According to Professor Page, “In an era when millions of men are using testosterone every day, support is urgently needed from both the public and medical communities to fund an appropriate clinical study to assess the risks and benefits of testosterone treatment in older men. There is a danger that funding and regulatory agencies will overinterpret the evidence from existing and ongoing observational studies, and conclude that larger and longer clinical trials are unnecessary and unwarranted. This conclusion would do men’s health a disservice.”* (This quote comes direct from author, according to the April 27, 2014 news release, The Lancet Diabetes & Endocrinology: Large clinical trials to evaluate risks of testosterone treatment urgently needed, and cannot be found in text of Comment.)
“Testosterone is a billion dollar industry, probably fuelled partly by direct to consumer advertising and some degree of overprescription,” Professor Page adds, according to the April 27, 2014 news release, The Lancet Diabetes & Endocrinology: Large clinical trials to evaluate risks of testosterone treatment urgently needed. “Physicians need to discuss with their patients that we simply do not fully understand the risks associated with testosterone use in older men, and use conservative treatment guidelines – such as those provided by the Endocrine Society – to guide therapeutic decisions.” (This quote comes direct from author, according to the April 27, 2014 news release, The Lancet Diabetes & Endocrinology: Large clinical trials to evaluate risks of testosterone treatment urgently needed, and cannot be found in text of Comment.)
Two-faced testosterone can make you nasty or nice
Research suggests that testosterone has a key role in social interactions. You also may be interested in another paper, “Prejudice and truth about the effect of testosterone on human bargaining behavior,” by Eisenegger et al., published January 21, 2010 in the journal Nature.
Is aggression always the best response to a challenge? Testosterone may not necessarily cause aggression but behavior can drive testosterone secretion. In an evaluation for Faculty of 1000, Robert Sapolsky highlights a study published in Nature which assessed how testosterone affects human behavior in a ‘pro-social’ situation – an environment where it is beneficial for a person to help someone else. Robert Sapolsky, according to the March 8, 2010 news release, “Two-faced testosterone can make you nasty or nice,” is a Faculty Member for F1000 Biology, is Professor of Neurology & Neurological Sciences Stanford School of Medicine.
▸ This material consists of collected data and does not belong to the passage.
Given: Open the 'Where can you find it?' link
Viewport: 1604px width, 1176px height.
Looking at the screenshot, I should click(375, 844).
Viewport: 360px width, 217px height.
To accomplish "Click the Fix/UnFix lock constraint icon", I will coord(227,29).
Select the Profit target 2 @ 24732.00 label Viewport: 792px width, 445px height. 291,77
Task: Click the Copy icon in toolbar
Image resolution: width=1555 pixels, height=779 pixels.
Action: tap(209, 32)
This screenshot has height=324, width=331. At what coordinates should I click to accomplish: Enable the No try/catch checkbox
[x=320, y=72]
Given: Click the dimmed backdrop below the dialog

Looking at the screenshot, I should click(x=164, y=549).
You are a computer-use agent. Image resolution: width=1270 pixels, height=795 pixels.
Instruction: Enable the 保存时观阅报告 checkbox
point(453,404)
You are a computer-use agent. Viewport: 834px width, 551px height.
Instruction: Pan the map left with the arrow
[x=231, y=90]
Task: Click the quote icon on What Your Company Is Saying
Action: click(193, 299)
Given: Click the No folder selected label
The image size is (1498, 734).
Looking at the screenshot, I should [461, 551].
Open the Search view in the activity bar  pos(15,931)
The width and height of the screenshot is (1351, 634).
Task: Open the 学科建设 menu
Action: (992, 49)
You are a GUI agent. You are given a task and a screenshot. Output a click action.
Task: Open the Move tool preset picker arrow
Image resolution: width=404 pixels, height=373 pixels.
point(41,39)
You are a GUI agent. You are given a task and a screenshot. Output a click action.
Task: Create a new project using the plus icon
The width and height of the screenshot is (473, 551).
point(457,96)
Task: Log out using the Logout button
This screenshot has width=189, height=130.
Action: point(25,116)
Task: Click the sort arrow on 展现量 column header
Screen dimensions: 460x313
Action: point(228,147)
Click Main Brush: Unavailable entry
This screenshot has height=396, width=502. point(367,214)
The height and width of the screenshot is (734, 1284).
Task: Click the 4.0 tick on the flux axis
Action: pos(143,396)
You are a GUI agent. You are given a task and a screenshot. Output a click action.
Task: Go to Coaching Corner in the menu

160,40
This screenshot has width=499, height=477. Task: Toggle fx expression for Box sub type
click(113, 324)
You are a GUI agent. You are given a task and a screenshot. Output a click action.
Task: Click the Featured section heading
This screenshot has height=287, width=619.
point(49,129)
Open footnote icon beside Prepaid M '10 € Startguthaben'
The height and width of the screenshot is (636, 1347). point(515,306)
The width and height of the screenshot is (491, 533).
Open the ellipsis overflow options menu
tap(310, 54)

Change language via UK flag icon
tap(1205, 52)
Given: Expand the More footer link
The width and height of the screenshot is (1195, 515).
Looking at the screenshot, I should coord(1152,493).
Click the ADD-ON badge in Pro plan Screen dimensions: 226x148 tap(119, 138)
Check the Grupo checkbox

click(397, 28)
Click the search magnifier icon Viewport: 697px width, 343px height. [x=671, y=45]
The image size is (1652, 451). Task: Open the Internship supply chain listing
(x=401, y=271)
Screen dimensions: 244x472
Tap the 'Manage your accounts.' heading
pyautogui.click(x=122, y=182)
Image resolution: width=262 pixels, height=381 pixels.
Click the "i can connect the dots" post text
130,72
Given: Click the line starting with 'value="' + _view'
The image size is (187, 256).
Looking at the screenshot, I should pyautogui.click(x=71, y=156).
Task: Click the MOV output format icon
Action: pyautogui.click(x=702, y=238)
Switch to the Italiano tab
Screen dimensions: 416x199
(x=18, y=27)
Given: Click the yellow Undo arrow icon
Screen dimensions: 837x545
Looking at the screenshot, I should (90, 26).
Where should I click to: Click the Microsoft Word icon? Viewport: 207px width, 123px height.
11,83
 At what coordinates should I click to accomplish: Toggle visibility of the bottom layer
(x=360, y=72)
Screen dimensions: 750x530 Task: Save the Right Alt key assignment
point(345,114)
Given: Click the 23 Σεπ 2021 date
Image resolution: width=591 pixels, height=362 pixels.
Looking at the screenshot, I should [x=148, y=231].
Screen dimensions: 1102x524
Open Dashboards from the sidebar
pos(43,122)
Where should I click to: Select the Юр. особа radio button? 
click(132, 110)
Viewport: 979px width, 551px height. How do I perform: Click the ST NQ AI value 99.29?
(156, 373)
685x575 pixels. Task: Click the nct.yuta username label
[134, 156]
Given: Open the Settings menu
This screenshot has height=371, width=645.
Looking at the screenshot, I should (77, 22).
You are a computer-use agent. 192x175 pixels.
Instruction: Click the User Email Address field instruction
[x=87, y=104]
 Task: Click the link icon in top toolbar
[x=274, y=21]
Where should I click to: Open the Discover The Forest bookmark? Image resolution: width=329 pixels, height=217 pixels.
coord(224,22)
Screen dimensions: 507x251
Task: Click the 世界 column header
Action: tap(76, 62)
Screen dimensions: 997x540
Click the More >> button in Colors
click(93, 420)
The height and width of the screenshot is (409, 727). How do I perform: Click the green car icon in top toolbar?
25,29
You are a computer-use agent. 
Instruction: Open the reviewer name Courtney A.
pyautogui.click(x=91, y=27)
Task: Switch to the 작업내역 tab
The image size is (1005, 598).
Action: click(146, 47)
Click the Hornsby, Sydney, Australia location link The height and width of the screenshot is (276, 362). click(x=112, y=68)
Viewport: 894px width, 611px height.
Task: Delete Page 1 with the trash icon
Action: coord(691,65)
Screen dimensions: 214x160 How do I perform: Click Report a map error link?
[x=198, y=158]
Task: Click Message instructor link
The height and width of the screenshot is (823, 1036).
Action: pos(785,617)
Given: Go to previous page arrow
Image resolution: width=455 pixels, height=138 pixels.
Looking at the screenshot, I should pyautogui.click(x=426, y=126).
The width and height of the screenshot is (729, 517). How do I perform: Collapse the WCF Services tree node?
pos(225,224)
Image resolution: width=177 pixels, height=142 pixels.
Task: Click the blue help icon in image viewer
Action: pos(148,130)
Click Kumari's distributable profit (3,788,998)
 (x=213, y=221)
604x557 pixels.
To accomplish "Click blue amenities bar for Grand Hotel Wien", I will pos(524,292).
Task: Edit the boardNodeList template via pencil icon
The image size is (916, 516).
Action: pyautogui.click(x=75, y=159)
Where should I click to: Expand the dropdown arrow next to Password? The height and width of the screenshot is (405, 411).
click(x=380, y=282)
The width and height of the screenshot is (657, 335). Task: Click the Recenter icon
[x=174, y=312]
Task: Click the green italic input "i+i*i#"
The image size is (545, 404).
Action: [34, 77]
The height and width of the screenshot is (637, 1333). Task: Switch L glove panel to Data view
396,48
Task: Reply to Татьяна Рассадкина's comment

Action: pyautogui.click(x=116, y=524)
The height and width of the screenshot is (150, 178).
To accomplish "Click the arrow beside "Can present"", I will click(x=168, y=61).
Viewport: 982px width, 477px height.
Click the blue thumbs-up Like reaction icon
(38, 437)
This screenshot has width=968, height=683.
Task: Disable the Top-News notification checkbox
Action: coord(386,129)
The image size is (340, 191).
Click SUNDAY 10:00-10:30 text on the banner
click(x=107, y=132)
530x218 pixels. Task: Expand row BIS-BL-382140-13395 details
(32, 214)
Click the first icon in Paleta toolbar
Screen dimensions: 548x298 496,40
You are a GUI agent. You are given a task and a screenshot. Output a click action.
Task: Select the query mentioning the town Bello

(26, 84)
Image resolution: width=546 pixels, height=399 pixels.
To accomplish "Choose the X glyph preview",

In an ‘Ultimatum Game’, a ‘proposer’ is given power to decide how a sum of money is divided between him/herself and another player, ‘the decider’. The decider can either accept the offer, and possibly receive less than a fair share, or reject it,in which case both players get nothing. The participants in the game were all women.
Women who were given testosterone unknowingly made fairer offers (a pro-social decision) than women who received a placebo
Interestingly, women who believed that testosterone has anti-social, aggression-causing effects and who thought they’d received testosterone made offers that were less fair, even when they had received a placebo. When given to the subject in a blind trial, testosterone can encourage pro-social as well as anti-social behavior. However, as the authors note, “biology seems to exert less control over human behavior [than in other animals],” since awareness of having received testosterone drastically altered behavior.
So, not only can our own behavior be confounded by our prejudices but the effects of testosterone may be far more complex than previously thought. As Sapolsky says, according to the news release, “Despite the seeming power of the proposer, the decider ultimately has the most power, and the proposer seriously loses status if the decider rejects their offer.”